Antimicrobial peptides are proving to be promising lead compounds for therapeutics. The major disadvantage of antimicrobial peptides is their proteolytic instability in the body with half-lives averaging less than an hour. Peptoids, or N-substituted glycines, have emerged as a promising field of peptidomimetics by retaining the beneficial properties of antimicrobial peptides while improving on their stability. Herein we evaluate peptoid derivatives of ultra-short lipophilic antimicrobial peptides, comparing their potency side-by-side against the most prevalent multidrug resistant bacteria (ESKAPE) and yeast pathogens (Candida albicans and Cryptococcus neoformans).
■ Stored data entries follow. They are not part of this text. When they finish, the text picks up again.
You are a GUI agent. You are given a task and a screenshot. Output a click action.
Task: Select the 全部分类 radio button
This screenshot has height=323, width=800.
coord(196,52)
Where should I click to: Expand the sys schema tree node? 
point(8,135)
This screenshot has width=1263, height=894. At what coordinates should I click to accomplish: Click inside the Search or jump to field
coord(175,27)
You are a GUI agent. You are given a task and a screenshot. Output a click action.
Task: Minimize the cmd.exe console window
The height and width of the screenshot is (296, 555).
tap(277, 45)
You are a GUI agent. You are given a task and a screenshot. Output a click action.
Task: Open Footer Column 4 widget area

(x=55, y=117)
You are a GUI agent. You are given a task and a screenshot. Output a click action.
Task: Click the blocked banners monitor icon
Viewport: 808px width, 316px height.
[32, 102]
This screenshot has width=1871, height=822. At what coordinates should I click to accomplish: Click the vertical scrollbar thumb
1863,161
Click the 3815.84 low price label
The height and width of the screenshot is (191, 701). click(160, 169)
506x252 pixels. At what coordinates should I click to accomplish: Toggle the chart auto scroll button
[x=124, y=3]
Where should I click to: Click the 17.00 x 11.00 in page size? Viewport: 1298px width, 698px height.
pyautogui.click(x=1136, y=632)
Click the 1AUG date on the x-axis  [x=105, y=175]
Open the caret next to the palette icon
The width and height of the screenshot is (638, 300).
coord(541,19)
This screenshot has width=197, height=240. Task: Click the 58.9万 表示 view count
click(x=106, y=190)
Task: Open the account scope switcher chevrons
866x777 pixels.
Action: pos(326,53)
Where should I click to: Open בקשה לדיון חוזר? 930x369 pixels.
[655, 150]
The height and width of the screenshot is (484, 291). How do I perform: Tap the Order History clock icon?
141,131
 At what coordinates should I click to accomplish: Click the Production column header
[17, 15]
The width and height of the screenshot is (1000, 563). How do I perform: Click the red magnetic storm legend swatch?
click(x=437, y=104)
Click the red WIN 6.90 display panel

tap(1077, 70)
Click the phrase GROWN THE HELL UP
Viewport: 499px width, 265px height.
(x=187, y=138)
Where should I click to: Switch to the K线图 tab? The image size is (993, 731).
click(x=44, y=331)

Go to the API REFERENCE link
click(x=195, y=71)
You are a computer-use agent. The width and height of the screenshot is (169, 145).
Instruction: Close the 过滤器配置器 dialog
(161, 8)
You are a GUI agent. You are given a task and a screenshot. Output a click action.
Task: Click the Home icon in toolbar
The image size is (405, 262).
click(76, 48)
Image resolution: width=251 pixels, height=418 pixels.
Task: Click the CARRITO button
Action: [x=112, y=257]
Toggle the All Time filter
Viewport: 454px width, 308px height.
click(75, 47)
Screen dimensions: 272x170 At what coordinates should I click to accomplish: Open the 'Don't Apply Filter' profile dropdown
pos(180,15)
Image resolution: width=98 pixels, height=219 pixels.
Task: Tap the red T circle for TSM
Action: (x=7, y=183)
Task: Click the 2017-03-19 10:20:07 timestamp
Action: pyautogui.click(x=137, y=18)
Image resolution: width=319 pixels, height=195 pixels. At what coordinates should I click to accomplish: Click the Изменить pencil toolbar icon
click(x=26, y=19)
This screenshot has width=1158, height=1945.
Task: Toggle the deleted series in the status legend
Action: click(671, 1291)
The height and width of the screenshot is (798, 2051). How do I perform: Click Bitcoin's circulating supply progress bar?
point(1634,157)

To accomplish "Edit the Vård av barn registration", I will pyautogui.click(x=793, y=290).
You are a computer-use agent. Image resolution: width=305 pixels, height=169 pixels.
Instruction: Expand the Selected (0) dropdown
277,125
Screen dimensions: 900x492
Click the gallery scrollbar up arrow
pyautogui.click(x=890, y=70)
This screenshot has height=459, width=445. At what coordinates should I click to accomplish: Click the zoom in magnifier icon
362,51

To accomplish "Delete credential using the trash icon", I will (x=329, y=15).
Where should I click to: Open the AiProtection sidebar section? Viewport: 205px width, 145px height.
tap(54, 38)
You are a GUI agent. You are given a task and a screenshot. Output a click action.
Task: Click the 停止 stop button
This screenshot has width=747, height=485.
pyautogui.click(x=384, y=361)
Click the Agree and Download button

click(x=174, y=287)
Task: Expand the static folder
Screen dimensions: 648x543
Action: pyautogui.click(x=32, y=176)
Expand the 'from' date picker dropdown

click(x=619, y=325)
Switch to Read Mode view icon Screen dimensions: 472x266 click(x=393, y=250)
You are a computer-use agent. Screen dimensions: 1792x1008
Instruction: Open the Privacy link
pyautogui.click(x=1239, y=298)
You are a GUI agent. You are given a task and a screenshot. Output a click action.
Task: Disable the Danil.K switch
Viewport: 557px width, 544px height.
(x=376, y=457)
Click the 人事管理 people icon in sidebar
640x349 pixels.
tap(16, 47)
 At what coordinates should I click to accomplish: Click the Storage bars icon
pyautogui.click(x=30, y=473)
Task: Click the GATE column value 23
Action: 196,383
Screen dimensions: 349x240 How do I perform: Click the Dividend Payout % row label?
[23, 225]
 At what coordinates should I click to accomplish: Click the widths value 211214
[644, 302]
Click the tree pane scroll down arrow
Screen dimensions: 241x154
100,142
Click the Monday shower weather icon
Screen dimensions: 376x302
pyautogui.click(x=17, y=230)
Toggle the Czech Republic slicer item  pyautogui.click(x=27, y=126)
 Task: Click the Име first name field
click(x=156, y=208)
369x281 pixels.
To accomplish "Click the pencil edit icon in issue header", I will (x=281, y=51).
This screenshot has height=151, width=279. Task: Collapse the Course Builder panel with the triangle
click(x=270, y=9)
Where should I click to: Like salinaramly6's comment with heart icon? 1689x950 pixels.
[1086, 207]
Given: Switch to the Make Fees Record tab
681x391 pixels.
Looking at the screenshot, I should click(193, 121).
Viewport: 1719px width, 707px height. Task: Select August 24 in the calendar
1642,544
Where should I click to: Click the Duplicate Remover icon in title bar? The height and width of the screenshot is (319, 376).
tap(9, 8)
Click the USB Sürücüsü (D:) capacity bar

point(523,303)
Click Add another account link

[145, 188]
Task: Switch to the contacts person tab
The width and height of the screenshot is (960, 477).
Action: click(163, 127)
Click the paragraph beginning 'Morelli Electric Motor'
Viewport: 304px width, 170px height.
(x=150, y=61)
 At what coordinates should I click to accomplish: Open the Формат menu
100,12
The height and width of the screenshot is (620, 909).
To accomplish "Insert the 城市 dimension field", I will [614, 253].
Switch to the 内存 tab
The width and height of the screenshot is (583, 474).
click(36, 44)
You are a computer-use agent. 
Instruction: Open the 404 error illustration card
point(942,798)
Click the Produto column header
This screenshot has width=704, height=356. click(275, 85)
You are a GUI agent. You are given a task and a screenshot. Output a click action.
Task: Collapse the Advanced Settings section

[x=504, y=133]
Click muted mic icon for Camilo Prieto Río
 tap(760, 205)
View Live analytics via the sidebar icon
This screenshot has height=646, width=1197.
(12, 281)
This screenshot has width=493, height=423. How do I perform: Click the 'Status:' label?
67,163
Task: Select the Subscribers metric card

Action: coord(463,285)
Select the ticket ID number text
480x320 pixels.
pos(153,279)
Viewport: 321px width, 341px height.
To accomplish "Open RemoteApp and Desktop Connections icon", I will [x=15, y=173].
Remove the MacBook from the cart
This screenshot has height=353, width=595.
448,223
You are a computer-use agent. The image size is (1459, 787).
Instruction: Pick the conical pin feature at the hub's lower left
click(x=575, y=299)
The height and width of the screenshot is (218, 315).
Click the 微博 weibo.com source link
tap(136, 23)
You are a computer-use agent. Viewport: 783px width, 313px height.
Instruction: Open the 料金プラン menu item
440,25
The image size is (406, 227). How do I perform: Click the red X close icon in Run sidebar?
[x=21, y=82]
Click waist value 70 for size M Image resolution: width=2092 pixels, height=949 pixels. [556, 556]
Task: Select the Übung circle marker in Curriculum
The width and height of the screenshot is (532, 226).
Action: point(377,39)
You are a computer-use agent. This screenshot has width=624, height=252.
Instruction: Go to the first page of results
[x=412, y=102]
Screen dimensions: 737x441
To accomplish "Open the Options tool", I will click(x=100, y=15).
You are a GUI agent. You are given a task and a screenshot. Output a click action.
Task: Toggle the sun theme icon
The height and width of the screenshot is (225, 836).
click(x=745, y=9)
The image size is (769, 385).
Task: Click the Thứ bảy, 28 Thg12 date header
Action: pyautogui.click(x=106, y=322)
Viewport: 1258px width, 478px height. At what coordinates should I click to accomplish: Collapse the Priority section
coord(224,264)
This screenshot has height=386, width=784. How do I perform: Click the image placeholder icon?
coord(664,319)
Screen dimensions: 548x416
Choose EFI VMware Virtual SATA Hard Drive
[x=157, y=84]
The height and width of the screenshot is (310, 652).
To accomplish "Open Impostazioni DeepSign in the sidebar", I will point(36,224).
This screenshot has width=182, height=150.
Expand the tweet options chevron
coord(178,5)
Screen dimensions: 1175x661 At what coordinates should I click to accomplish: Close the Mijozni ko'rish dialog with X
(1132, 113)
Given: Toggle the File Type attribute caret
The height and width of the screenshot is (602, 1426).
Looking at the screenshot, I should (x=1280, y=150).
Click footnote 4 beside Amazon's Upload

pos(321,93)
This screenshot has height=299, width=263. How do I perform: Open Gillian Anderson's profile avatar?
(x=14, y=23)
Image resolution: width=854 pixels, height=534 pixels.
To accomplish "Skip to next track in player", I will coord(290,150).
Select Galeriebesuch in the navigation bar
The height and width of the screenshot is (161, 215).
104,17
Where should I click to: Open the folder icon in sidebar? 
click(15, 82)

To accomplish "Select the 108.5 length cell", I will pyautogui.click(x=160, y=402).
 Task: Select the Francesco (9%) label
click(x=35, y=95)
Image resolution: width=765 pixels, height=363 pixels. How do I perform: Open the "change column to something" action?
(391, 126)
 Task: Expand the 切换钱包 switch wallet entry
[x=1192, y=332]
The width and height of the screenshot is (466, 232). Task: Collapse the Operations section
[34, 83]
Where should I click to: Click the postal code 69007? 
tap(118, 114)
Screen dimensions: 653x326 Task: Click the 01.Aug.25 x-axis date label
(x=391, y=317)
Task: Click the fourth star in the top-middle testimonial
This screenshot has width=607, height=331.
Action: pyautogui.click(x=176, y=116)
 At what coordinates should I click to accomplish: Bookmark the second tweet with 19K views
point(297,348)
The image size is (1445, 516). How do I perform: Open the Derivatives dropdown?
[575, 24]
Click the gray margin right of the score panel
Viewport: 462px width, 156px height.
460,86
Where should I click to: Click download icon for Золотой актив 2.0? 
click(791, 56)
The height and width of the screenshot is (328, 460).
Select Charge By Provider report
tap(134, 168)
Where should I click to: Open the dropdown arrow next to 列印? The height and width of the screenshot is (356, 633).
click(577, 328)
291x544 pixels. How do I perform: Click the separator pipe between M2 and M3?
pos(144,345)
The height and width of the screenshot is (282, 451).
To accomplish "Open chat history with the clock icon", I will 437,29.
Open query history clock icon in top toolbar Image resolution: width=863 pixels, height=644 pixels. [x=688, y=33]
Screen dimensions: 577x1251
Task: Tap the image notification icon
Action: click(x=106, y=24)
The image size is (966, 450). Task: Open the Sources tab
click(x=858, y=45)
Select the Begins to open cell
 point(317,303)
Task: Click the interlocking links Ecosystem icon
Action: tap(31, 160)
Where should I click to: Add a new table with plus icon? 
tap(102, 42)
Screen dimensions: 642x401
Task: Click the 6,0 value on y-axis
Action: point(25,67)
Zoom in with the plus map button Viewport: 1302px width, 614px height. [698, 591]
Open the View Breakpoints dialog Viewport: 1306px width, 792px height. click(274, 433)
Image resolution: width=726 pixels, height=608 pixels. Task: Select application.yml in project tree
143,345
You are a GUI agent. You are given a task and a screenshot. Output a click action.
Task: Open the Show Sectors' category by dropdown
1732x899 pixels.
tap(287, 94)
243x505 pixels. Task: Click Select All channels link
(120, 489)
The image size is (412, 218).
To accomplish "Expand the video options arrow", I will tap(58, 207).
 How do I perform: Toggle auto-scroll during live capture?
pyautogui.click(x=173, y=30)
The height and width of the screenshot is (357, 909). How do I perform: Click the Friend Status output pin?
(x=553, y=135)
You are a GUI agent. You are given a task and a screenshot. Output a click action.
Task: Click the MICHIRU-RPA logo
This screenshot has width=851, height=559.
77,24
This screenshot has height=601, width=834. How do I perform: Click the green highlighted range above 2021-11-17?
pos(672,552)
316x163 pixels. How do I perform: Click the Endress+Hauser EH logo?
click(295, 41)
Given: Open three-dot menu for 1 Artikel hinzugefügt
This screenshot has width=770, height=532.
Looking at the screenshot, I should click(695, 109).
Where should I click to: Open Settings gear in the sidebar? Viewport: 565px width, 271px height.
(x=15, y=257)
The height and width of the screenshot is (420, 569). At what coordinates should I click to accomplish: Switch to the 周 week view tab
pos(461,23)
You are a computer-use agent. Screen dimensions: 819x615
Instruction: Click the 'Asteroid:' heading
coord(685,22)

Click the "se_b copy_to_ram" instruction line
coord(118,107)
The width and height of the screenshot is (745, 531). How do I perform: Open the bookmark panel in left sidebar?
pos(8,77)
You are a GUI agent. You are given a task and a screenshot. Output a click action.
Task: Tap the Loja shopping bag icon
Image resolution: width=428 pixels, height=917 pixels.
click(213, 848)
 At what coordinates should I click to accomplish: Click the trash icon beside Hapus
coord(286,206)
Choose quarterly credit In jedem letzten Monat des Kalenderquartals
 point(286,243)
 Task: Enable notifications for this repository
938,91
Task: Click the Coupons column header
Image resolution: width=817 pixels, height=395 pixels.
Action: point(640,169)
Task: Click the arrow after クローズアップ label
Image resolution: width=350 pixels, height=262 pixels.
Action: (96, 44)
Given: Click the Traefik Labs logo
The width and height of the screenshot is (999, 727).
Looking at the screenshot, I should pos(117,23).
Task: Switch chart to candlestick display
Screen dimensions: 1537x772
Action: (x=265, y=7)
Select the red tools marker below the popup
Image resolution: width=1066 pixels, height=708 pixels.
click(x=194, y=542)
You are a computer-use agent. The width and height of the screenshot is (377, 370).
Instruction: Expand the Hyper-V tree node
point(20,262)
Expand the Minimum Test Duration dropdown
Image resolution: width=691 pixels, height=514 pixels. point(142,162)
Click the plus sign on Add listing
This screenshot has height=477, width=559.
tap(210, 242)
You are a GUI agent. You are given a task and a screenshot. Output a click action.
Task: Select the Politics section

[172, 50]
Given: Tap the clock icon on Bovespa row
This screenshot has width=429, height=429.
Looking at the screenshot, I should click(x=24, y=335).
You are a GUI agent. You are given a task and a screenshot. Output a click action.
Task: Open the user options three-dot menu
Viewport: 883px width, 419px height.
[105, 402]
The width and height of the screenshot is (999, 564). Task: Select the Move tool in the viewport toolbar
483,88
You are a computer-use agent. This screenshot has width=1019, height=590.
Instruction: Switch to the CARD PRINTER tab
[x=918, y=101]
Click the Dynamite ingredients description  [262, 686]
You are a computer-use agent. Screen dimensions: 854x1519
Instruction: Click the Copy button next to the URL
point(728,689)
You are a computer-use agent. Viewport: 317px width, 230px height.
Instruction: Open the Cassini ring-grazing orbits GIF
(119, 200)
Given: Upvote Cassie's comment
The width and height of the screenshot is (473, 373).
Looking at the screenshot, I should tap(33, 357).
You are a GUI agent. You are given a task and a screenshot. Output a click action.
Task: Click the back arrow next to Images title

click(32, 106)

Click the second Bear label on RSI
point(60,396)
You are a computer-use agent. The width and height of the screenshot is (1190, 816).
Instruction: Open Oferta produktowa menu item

Both peptide and peptoid counterparts were most effective against Gram-positive bacteria with minimum inhibitory concentration (MIC) values as low as 1.6 and 6.3 µg/mL, respectively. In general, peptides retained better antimicrobial activity than their peptoid counterparts, however, certain peptoids proved to be more effective than peptides against Gram-negative bacteria. For example, peptoid MG10 displayed an MIC of 6.3 µg/mL against Pseudomonas aeruginosa compared to the peptide counterpart with an MIC of 100 µg/mL. All compounds tested were more potent against C. neoformans compared to C. albicans. Cytotoxicity analysis indicated that in general, peptoids were slightly less toxic than their peptide counterparts. Additionally, trypsin rapidly degraded one of the peptides evaluated while having no effect on comparable peptoids, demonstrating the proteolytic stability of peptoids.